Recorded information>
>>
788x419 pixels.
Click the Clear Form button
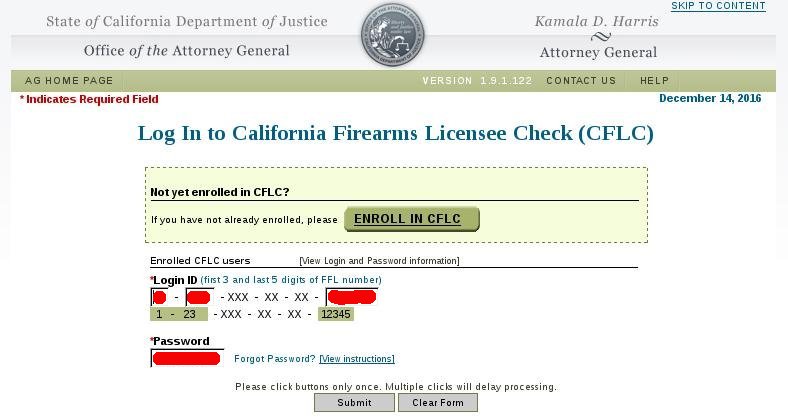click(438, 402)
<<
>>
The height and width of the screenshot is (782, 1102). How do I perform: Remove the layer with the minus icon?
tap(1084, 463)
<<
Set out the listing as a numbered list, starting at the line that contains "The height and" and ending at the line that contains "tap(1084, 463)", with both of those lines included and any blank lines omitted.

1. The height and width of the screenshot is (782, 1102). How do I perform: Remove the layer with the minus icon?
2. tap(1084, 463)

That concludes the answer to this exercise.